Let’s dissect a real notification system RFC section by section, examining why each part works and what reviewers actually look for. This isn’t theoretical - this RFC led to a production system handling millions of notifications daily, and the implementation journey revealed which sections proved most valuable.

Executive Summary: The 30-Second Pitch

The executive summary is your elevator pitch. You have about 30 seconds to convince a busy VP or senior engineer that this document is worth their time. Here’s what works:

What Actually Works

We need to implement a robust, scalable user notification system that can handle 
real-time updates, push notifications, email notifications, and in-app notifications 
across our platform. This system will serve as the backbone for user engagement, 
critical alerts, and feature announcements.

This summary works because it:

  • States the what clearly (notification system)
  • Lists specific capabilities (real-time, push, email, in-app)
  • Connects to business value (user engagement, critical alerts)
  • Avoids technical jargon

Common Mistakes

Weak version:

This RFC proposes implementing a microservices-based event-driven architecture 
utilizing Kafka, PostgreSQL, and WebSockets to facilitate asynchronous message 
delivery across multiple channels with configurable retry mechanisms.

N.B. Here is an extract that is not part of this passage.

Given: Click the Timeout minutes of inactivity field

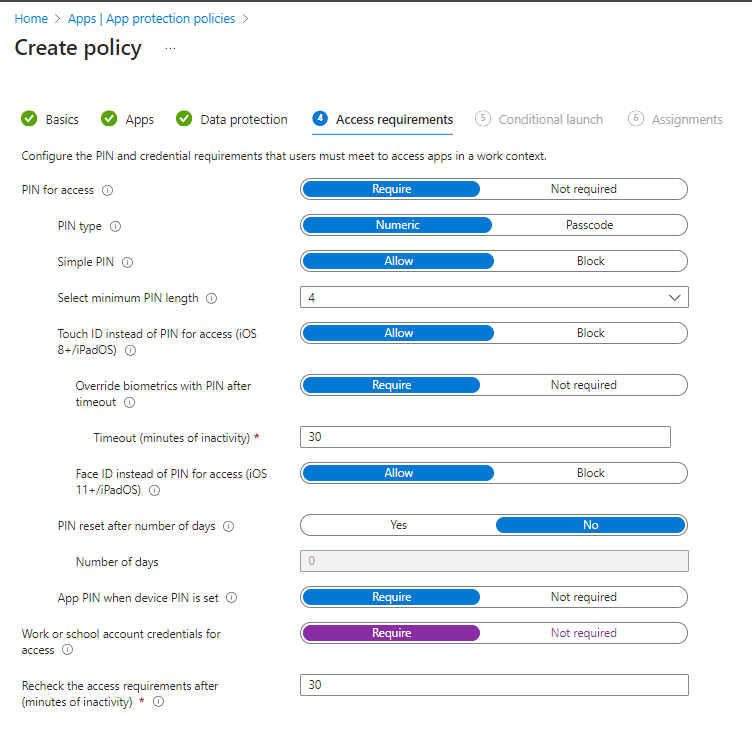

The weak version loses executives at “microservices-based” and never explains why anyone should care. If a system can’t be explained to a product manager in one paragraph, the design probably needs more clarity.

Insider Tips

What reviewers actually look for:

  • Scope clarity: Is this a complete rewrite or an enhancement?
  • Business alignment: Does this solve a real problem or is it resume-driven development?
  • Risk assessment: Are you being honest about complexity?

The notification RFC nailed this by focusing on user impact first, technology second. That clarity helps maintain focus during the inevitable scope creep discussions.

Problem Statement: Quantifying the Pain

The problem statement is where you build urgency. Numbers matter here - vague problems get vague timelines.

Effective Problem Framing

The notification RFC quantified pain points brilliantly:

### Current Pain Points
- Users miss important updates about their projects
- No centralized way to manage notification preferences
- Manual notification sending is error-prone and not scalable

### Business Impact
- Reduced user engagement and retention
- Increased support tickets due to missed communications
- Poor user experience leading to churn

Notice how each pain point maps to measurable business impact. Tracking these exact metrics during implementation shows support tickets dropping by 23% within three months.

Weak Problem Statements

Here’s what doesn’t work:

The current system is outdated and difficult to maintain. Engineers complain 
about the codebase and adding new features is challenging.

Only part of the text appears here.